Optimizing the recognition lexicon for automatic speech recognition

Boek - Dissertatie

Ondertitel:Optimalisatie van het uitspraakwoordenboek in automatische spraakherkenning
Korte inhoud:A regular automatic speech recognizer works with a so-called recognition lexicon. This lexicon contains a list of words that can be recognized, along with at least one plausible pronunciation per word. Such pronunciations are modeled as sequences of expected sounds. The recognition lexicon defines the vocabulary of the speech recognizer. Words that are not included in the vocabulary, so-called Out Of Vocabulary (OOV) words, can never be recognized and consequently, they introduce recognition errors. The recognition lexicon also defines the expected pronunciations of words. If words are pronounced differently than expected, recognition errors will occur as well. In this dissertation methodologies to minimize the errors caused by OOV words and unexpected word pronunciations were devised and analyzed. The problem of OOV words was tackled in the context of Dutch continuous speech recognition (useful for e.g. the automatic subtitling of broadcast news shows). Two novel methods were conceived. In the first one, the recovery of OOV compound words is targeted. To that end, the core recognition engine recognizes ordinary words and compound constituents, while a post-processor is used to form compounds out of these. In the second method, the recovery of all OOV words is targeted. The core recognition engine generates a pronunciation for each OOV word zone, while a large background lexicon is employed to search for words that support these pronunciations. Both methods have led to a statistically significant gain in recognition accuracy over a state-of-the-art baseline speech recognizer. The problem of unexpected word pronunciations was tackled in the context of multilingual (proper) name recognition (useful for e.g. voice-driven GPS systems) where large amounts of pronunciation variation occur. Here, a novel method based on sound-to-sound conversion was conceived. The idea is to convert pronunciations emerging from a general-purpose letter-to-sound converter into more plausible pronunciations.

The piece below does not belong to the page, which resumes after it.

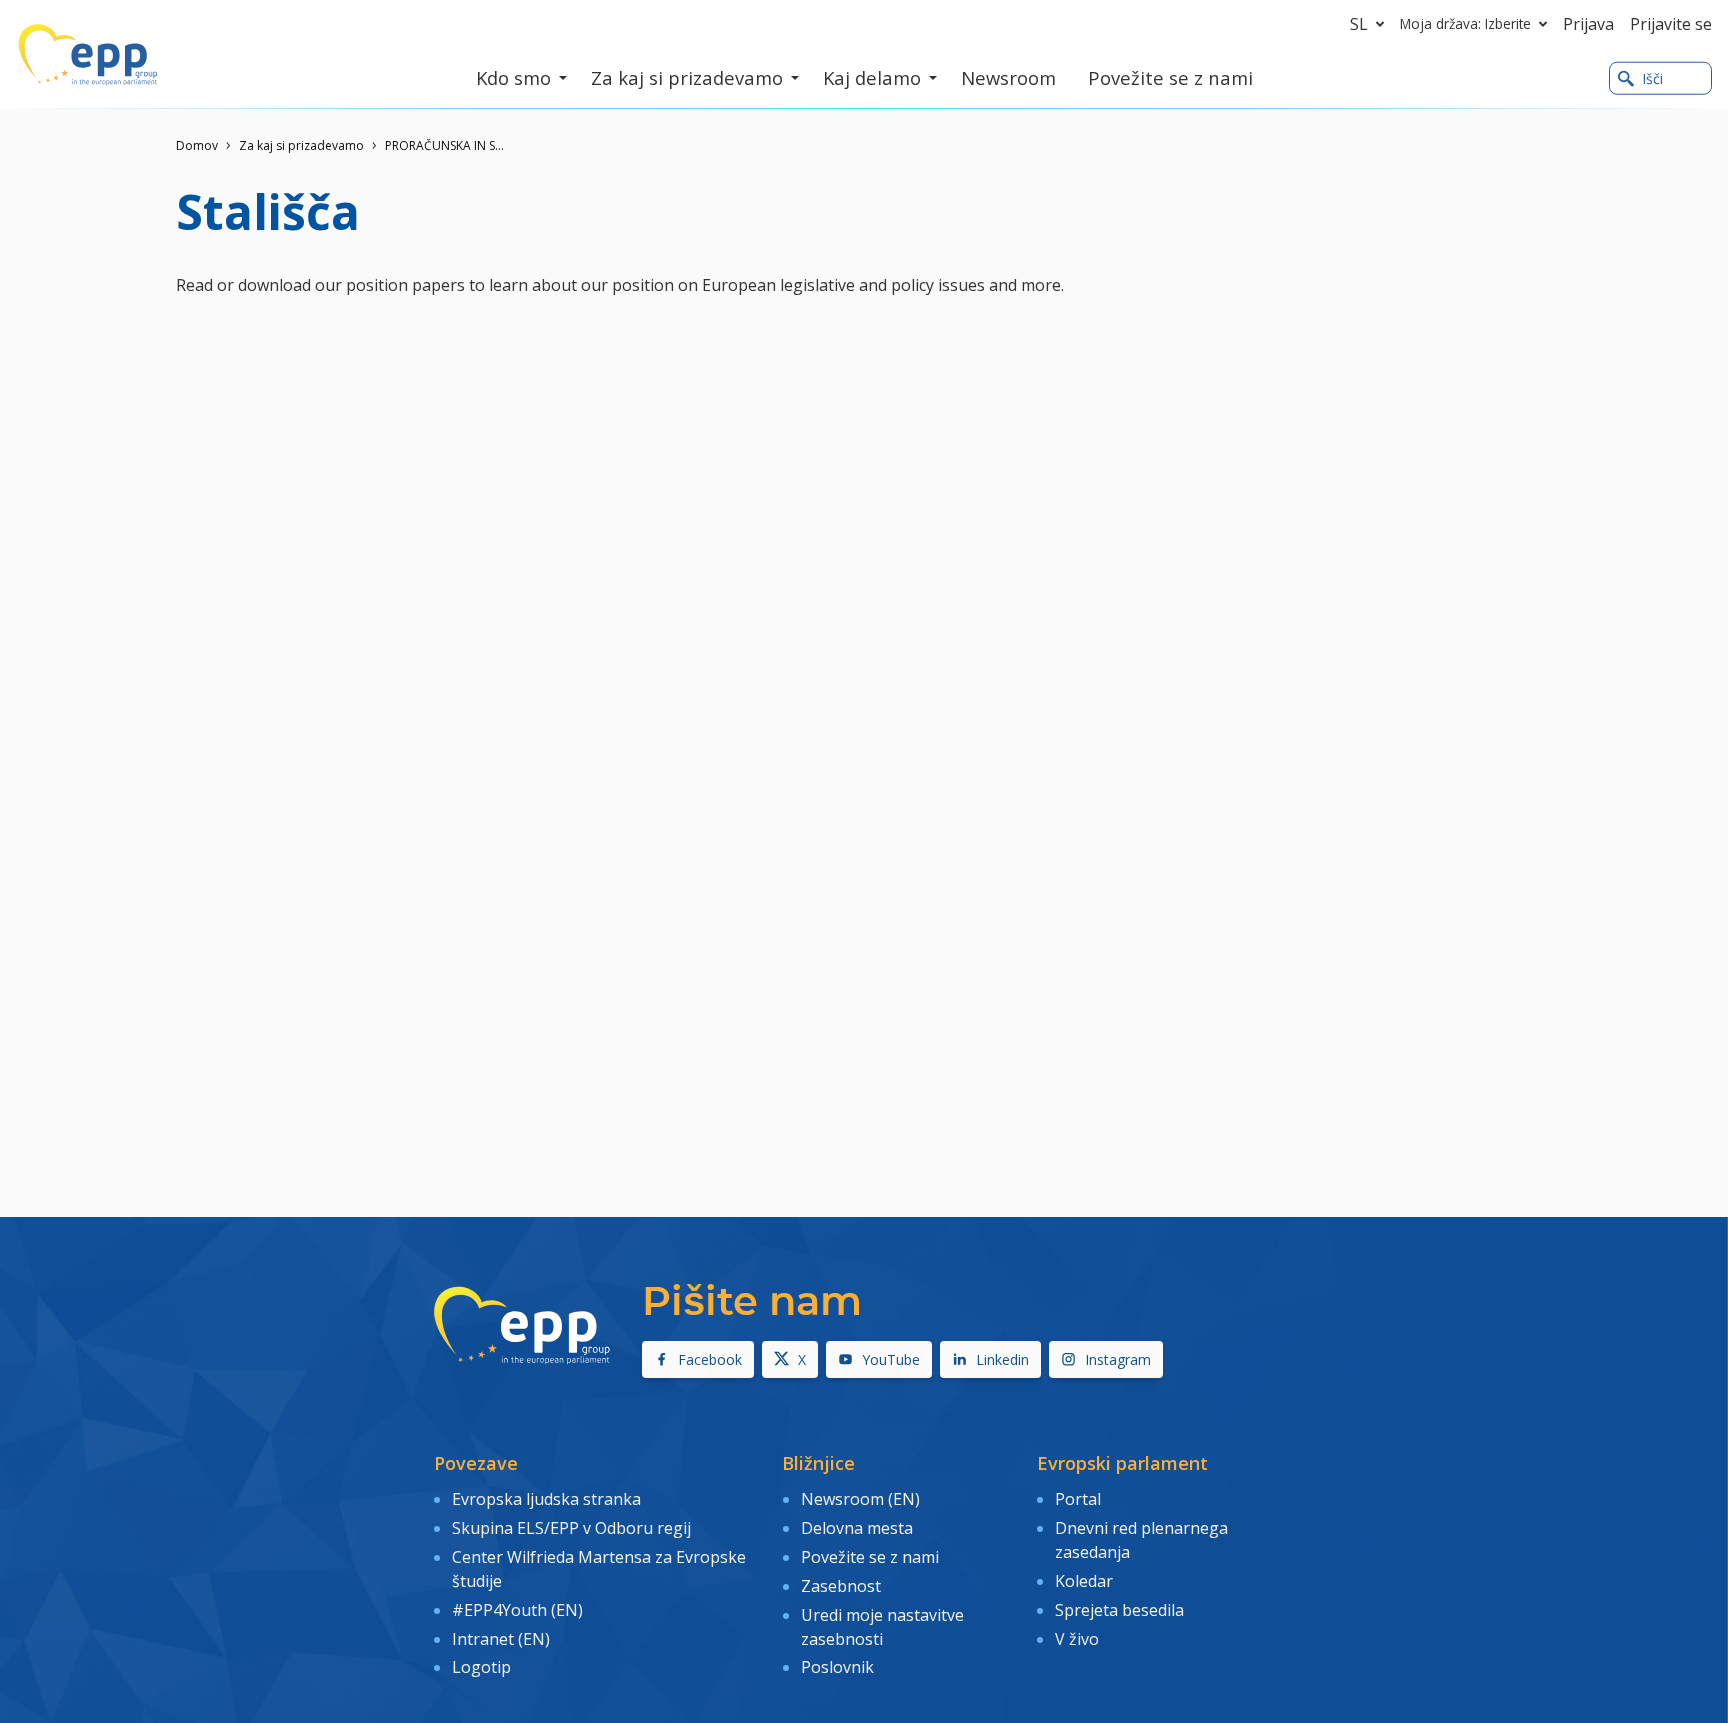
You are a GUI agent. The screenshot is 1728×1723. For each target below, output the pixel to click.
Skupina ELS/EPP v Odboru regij (571, 1528)
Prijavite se (1671, 24)
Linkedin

To that end, the sound-to-sound converter was designed to perform certain domain-specific conversions in particular linguistic situations (contexts). The devised method yields a statistically significant gain in recognition accuracy over a state-of-the-art speech recognizer already including multiple pronunciations per name and acoustic models that were trained to cope with multilingual speech data.
ISBN:9789085785712
Jaar van publicatie:2013
Toegankelijkheid:Closed